Чем ближе подходит ко мне моя последняя весна, тем я сам становлюсь моложе и чувствую много острее тоску и после тоски общую радость всего живого при встрече с весенним солнышком.

Чувство старой травы, это поскорее бы спрятаться в зеленой, я не с себя прямо переводил на траву, – нет. я, чувствуя всеобщую радость весны воды, стал искренно на сторону старой травы, и вовсе я не о себе только думал. Я так в это время был предан самой траве, что внимательно разглядывал ее и через эту родственную близость скоро проник в такие тайны этой травы, какие равнодушный глаз с мыслию о себе только не откроет. Мое внимание было остановлено красноватыми пятнами среди рыжей травы, и, разделив пальцами красноватую траву от рыжей, я догадался, что красноватое было остатками прошлогоднего темно-зеленого щавеля. А потом, складывая друг с другом щавелевые пятнышки, я вдруг как-то догадался о всем и так обрадовался своему открытию, что вызвал Аришу и Петю.

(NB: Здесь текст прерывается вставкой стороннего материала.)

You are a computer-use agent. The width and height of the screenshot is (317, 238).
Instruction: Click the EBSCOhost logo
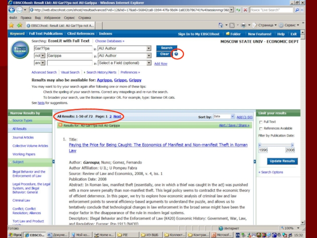tap(20, 50)
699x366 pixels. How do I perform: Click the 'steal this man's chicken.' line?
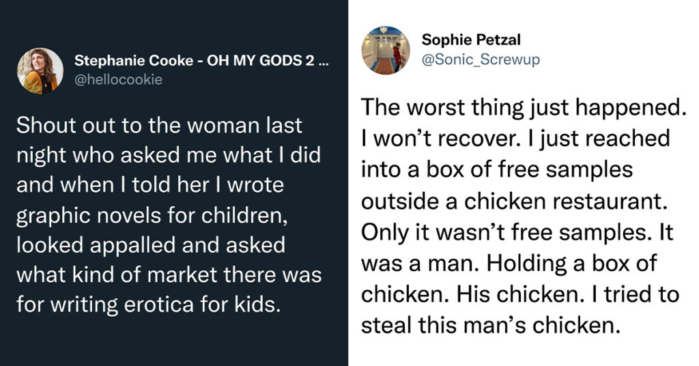[x=490, y=326]
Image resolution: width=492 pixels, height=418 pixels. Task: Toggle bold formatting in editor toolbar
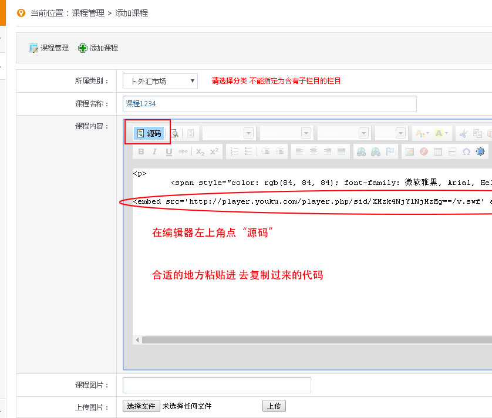[141, 151]
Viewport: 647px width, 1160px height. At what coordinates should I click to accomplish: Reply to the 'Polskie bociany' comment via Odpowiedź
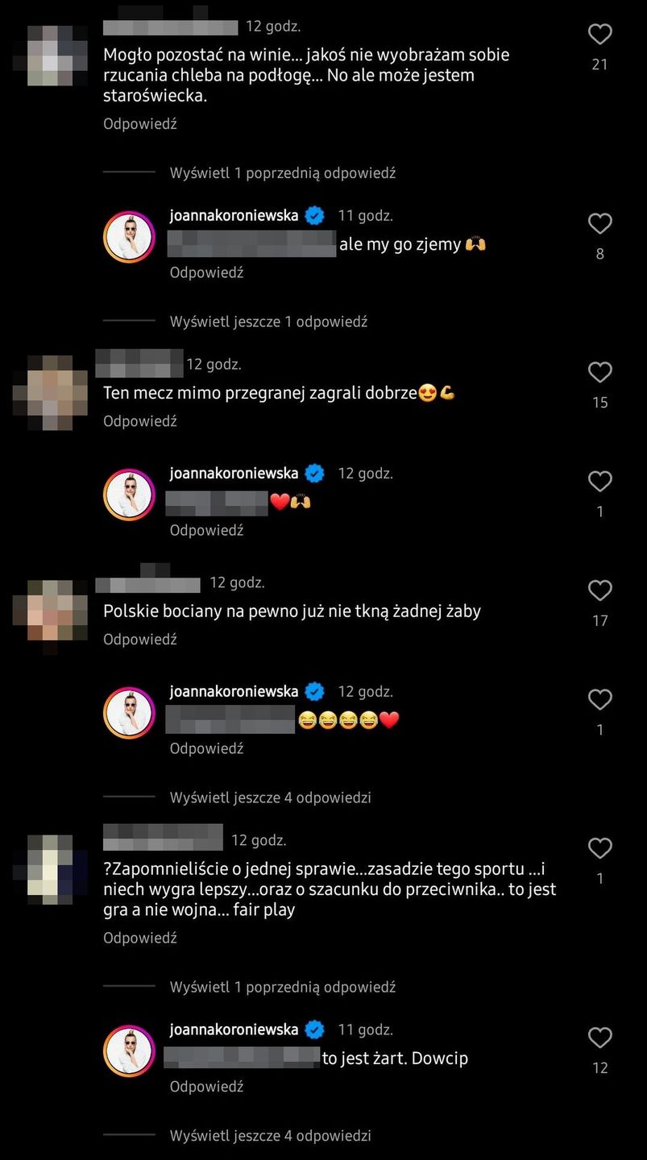click(x=140, y=640)
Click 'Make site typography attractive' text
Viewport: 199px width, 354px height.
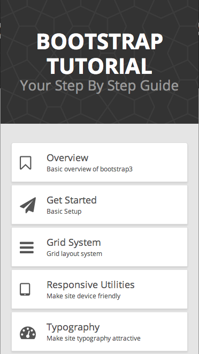point(94,338)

Они быстро поняли меня и по красным пятнышкам, как дети из кубиков, стали складывать ветви гигантского дерева, распростертого на желтой траве. Нам стало скоро понятно, что трава щавель требует лучшего удобрения, чем обычные злаки, и старый дуб, который когда-то упал сюда, он-то, истлевая, и давал щавелю свое удобрение. Когда он рос, когда упал, сколько лет истлевал и сколько дал урожаев щавеля своим удобрением? Не родня ли был этот дуб тем огромным дубам, которые всюду лежат тут в реках? Люди этого помнить не могут, но темно-зеленый щавель каждую весну, каждое лето до сих пор выписывает на обыкновенной зелени точный образ древнего дуба-вождя.

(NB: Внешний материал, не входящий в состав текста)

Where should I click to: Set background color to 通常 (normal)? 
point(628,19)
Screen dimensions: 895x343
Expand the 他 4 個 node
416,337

Нет, я не о себе только думал, когда принимал к сердцу старую траву и открывал в ней желание поскорее скрыться в зеленой траве, сделаться удобрением и вместе со всею землей рождать новые травы. Если бы я о себе думал, я бы и видел только себя и не открыл бы на поляне возле нашего дома так долго не умирающий, сохраняемый травами образ дуба-вождя.

С нетерпением ждали мы, когда наконец рассеется туман и нам откроется пойма в своих переменах после дождя

Но когда разошелся туман, ожидаемых перемен мы не увидели. Легко было зимой навалиться такому снегу, нелегко было теперь его убрать. По-прежнему перед нами было белое поле, только дороги стали рыжее, тропы темнее и совсем отделились своим нежно-зеленым цветом речки, озера, подозерки. По дорогам и тропам из дальнего леса шли люди с вязанками прутьев в руках: это рыбаки спешили запастись материалом, пока не стало так, что ни пешком, ни на лошади, ни в ботнике добраться до леса не будет никакой возможности. А вода, видно, напирала уже на лед из-под низу с большой силой, потому что вчера еще обыкновенного вида прямой мост через Соть выглядел теперь финтифлюшкой. Сюда и собирались из Веж с топорами и пешнями колхозники, чтобы заблаговременно разобрать мост, сплотить и по первой воде отвести в безопасное место. Когда же и мы к ним подошли, то, увидев еще издали нас, люди эти полезли в карманы, достали кисеты и стали свертывать себе козьи ножки. Это было у них оттого, что мы для них были не свои люди, а интересные, чужие, и у них у всех накопилось за эти дни столько интересного, что издавна заведенное захотели они нам все пересказать.

Интересно было им поделиться с нами сильным впечатлением от быстрого перехода весны света в эту весну воды. Все они видели, и как стал рушиться снег в лесу, и как зашумело от обвалов снега, и как заходили-закачались деревья и запрыгали ветви и в какой-нибудь один час лес стал голым и все звери разбежались и многие птицы убрались.

Все рыбаки видели, как волк-одинец перемахнул через пойму в Бухалово, а бухаловские сказывали, от них одинец перекатил в Ожогу и вскоре вслед за ним пропахал снег и сам Михаиле Иванович… Лоси же все как стояли на зимнем стойбище в Варвариных Куженьках, так тесным стадом перекатили через речку и, наверное, тоже стали в 0жоге и будут там стоять, пока лес не зальет.

– Куда же они бросятся, когда зальет последний бугорок? – спрашивали мы.